Exercise requirements
Return exactly the lines that run from the one containing "Task: Switch to 2D view" to the end of the entries, with both ends included.

Dataset records
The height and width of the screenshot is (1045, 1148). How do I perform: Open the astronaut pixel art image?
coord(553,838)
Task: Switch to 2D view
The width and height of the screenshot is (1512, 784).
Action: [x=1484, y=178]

Solution to the problem
Task: Switch to 2D view
The width and height of the screenshot is (1512, 784).
Action: [x=1484, y=178]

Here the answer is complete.